* GOAL OF THE EXERCISE *
All of the records below should be output exactly.

* TASK INPUT *

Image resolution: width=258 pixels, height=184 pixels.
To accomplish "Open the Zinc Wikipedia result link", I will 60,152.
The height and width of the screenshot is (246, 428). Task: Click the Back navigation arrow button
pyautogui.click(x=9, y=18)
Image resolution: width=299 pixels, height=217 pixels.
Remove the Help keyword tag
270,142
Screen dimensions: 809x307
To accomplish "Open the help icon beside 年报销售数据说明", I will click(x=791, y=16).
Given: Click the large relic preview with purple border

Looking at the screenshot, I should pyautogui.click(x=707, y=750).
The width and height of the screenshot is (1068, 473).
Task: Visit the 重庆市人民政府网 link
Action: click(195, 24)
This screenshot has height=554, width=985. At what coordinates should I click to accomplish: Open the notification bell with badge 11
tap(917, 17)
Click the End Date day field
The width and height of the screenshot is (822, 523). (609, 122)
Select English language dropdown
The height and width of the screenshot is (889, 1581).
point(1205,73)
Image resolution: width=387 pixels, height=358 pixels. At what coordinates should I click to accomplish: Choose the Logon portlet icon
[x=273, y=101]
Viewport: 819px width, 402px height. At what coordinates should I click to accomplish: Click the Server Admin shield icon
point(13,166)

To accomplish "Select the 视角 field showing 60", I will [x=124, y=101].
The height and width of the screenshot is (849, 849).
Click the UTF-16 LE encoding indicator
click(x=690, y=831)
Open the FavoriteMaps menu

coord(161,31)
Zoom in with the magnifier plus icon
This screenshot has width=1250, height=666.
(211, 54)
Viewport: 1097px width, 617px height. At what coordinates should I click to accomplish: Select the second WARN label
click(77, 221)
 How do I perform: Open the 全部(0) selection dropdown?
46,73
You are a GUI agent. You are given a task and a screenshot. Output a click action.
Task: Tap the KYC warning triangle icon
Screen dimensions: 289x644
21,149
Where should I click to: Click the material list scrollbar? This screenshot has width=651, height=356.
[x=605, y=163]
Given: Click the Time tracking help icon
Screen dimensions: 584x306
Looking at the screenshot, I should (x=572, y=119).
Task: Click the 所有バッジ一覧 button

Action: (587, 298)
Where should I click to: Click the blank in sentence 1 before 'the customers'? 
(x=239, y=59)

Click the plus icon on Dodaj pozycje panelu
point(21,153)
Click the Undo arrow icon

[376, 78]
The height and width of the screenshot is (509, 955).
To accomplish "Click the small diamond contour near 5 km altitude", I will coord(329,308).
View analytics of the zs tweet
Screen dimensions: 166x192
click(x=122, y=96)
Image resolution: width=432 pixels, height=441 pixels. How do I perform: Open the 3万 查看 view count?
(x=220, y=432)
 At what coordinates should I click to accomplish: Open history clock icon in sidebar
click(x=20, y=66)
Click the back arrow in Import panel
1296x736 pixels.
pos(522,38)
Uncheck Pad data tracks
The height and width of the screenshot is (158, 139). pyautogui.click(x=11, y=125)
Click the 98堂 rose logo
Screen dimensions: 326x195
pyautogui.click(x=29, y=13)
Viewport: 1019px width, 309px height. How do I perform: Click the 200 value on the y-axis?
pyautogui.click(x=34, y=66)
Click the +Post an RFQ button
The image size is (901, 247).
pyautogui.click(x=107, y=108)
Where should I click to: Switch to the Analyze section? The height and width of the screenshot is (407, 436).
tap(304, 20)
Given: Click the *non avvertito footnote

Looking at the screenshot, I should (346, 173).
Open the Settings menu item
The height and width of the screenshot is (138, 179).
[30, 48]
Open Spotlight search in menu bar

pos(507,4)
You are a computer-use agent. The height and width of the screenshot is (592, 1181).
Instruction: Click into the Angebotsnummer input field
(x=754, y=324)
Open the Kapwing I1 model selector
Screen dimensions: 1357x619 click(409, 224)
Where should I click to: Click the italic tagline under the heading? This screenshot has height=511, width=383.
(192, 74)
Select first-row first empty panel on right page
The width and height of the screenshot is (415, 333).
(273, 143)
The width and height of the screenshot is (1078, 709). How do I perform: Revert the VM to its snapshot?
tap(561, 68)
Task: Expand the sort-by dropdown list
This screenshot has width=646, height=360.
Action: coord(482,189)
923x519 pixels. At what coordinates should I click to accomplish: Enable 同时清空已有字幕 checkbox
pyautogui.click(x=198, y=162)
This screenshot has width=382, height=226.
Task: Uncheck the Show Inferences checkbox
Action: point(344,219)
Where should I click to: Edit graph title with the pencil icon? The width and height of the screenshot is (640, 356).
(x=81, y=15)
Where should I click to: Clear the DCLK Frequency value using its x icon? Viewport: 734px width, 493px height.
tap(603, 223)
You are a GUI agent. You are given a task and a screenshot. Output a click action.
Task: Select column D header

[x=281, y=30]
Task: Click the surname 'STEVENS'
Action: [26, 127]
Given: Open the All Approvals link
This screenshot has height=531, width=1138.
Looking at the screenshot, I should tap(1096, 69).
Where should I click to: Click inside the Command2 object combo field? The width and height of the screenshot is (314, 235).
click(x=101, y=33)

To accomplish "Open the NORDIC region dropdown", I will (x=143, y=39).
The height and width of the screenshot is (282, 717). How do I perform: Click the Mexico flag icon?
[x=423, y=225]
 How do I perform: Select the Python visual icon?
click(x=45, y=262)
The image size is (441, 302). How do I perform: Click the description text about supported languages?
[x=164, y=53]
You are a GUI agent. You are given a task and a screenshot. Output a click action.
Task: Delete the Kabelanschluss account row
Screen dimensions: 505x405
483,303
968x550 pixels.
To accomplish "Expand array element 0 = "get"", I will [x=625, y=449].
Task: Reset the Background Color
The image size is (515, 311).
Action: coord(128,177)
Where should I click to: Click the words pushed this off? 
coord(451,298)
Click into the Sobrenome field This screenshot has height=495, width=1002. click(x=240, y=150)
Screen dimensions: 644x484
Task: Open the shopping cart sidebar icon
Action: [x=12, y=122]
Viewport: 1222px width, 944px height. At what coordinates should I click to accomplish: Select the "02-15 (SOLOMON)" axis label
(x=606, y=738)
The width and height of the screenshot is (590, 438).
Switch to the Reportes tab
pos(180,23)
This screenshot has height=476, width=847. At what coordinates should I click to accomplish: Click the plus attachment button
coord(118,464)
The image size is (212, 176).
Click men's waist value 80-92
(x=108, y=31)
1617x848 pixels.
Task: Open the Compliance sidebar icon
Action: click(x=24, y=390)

* RESPONSE TO THE TASK *
Image resolution: width=258 pixels, height=184 pixels.
To accomplish "Open the Zinc Wikipedia result link", I will 60,152.
The height and width of the screenshot is (246, 428). Task: Click the Back navigation arrow button
pyautogui.click(x=9, y=18)
Image resolution: width=299 pixels, height=217 pixels.
Remove the Help keyword tag
270,142
Screen dimensions: 809x307
To accomplish "Open the help icon beside 年报销售数据说明", I will click(x=791, y=16).
Given: Click the large relic preview with purple border

Looking at the screenshot, I should pyautogui.click(x=707, y=750).
The width and height of the screenshot is (1068, 473).
Task: Visit the 重庆市人民政府网 link
Action: click(195, 24)
This screenshot has height=554, width=985. At what coordinates should I click to accomplish: Open the notification bell with badge 11
tap(917, 17)
Click the End Date day field
The width and height of the screenshot is (822, 523). (609, 122)
Select English language dropdown
The height and width of the screenshot is (889, 1581).
point(1205,73)
Image resolution: width=387 pixels, height=358 pixels. At what coordinates should I click to accomplish: Choose the Logon portlet icon
[x=273, y=101]
Viewport: 819px width, 402px height. At what coordinates should I click to accomplish: Click the Server Admin shield icon
point(13,166)

To accomplish "Select the 视角 field showing 60", I will [x=124, y=101].
The height and width of the screenshot is (849, 849).
Click the UTF-16 LE encoding indicator
click(x=690, y=831)
Open the FavoriteMaps menu

coord(161,31)
Zoom in with the magnifier plus icon
This screenshot has width=1250, height=666.
(211, 54)
Viewport: 1097px width, 617px height. At what coordinates should I click to accomplish: Select the second WARN label
click(77, 221)
 How do I perform: Open the 全部(0) selection dropdown?
46,73
You are a GUI agent. You are given a task and a screenshot. Output a click action.
Task: Tap the KYC warning triangle icon
Screen dimensions: 289x644
21,149
Where should I click to: Click the material list scrollbar? This screenshot has width=651, height=356.
[x=605, y=163]
Given: Click the Time tracking help icon
Screen dimensions: 584x306
Looking at the screenshot, I should (x=572, y=119).
Task: Click the 所有バッジ一覧 button

Action: (587, 298)
Where should I click to: Click the blank in sentence 1 before 'the customers'? 
(x=239, y=59)

Click the plus icon on Dodaj pozycje panelu
point(21,153)
Click the Undo arrow icon

[376, 78]
The height and width of the screenshot is (509, 955).
To accomplish "Click the small diamond contour near 5 km altitude", I will coord(329,308).
View analytics of the zs tweet
Screen dimensions: 166x192
click(x=122, y=96)
Image resolution: width=432 pixels, height=441 pixels. How do I perform: Open the 3万 查看 view count?
(x=220, y=432)
 At what coordinates should I click to accomplish: Open history clock icon in sidebar
click(x=20, y=66)
Click the back arrow in Import panel
1296x736 pixels.
pos(522,38)
Uncheck Pad data tracks
The height and width of the screenshot is (158, 139). pyautogui.click(x=11, y=125)
Click the 98堂 rose logo
Screen dimensions: 326x195
pyautogui.click(x=29, y=13)
Viewport: 1019px width, 309px height. How do I perform: Click the 200 value on the y-axis?
pyautogui.click(x=34, y=66)
Click the +Post an RFQ button
The image size is (901, 247).
pyautogui.click(x=107, y=108)
Where should I click to: Switch to the Analyze section? The height and width of the screenshot is (407, 436).
tap(304, 20)
Given: Click the *non avvertito footnote

Looking at the screenshot, I should (346, 173).
Open the Settings menu item
The height and width of the screenshot is (138, 179).
[30, 48]
Open Spotlight search in menu bar

pos(507,4)
You are a computer-use agent. The height and width of the screenshot is (592, 1181).
Instruction: Click into the Angebotsnummer input field
(x=754, y=324)
Open the Kapwing I1 model selector
Screen dimensions: 1357x619 click(409, 224)
Where should I click to: Click the italic tagline under the heading? This screenshot has height=511, width=383.
(192, 74)
Select first-row first empty panel on right page
The width and height of the screenshot is (415, 333).
(273, 143)
The width and height of the screenshot is (1078, 709). How do I perform: Revert the VM to its snapshot?
tap(561, 68)
Task: Expand the sort-by dropdown list
This screenshot has width=646, height=360.
Action: coord(482,189)
923x519 pixels. At what coordinates should I click to accomplish: Enable 同时清空已有字幕 checkbox
pyautogui.click(x=198, y=162)
This screenshot has width=382, height=226.
Task: Uncheck the Show Inferences checkbox
Action: point(344,219)
Where should I click to: Edit graph title with the pencil icon? The width and height of the screenshot is (640, 356).
(x=81, y=15)
Where should I click to: Clear the DCLK Frequency value using its x icon? Viewport: 734px width, 493px height.
tap(603, 223)
You are a GUI agent. You are given a task and a screenshot. Output a click action.
Task: Select column D header

[x=281, y=30]
Task: Click the surname 'STEVENS'
Action: [26, 127]
Given: Open the All Approvals link
This screenshot has height=531, width=1138.
Looking at the screenshot, I should tap(1096, 69).
Where should I click to: Click inside the Command2 object combo field? The width and height of the screenshot is (314, 235).
click(x=101, y=33)

To accomplish "Open the NORDIC region dropdown", I will (x=143, y=39).
The height and width of the screenshot is (282, 717). How do I perform: Click the Mexico flag icon?
[x=423, y=225]
 How do I perform: Select the Python visual icon?
click(x=45, y=262)
The image size is (441, 302). How do I perform: Click the description text about supported languages?
[x=164, y=53]
You are a GUI agent. You are given a task and a screenshot. Output a click action.
Task: Delete the Kabelanschluss account row
Screen dimensions: 505x405
483,303
968x550 pixels.
To accomplish "Expand array element 0 = "get"", I will [x=625, y=449].
Task: Reset the Background Color
The image size is (515, 311).
Action: coord(128,177)
Where should I click to: Click the words pushed this off? 
coord(451,298)
Click into the Sobrenome field This screenshot has height=495, width=1002. click(x=240, y=150)
Screen dimensions: 644x484
Task: Open the shopping cart sidebar icon
Action: [x=12, y=122]
Viewport: 1222px width, 944px height. At what coordinates should I click to accomplish: Select the "02-15 (SOLOMON)" axis label
(x=606, y=738)
The width and height of the screenshot is (590, 438).
Switch to the Reportes tab
pos(180,23)
This screenshot has height=476, width=847. At what coordinates should I click to accomplish: Click the plus attachment button
coord(118,464)
The image size is (212, 176).
Click men's waist value 80-92
(x=108, y=31)
1617x848 pixels.
Task: Open the Compliance sidebar icon
Action: click(x=24, y=390)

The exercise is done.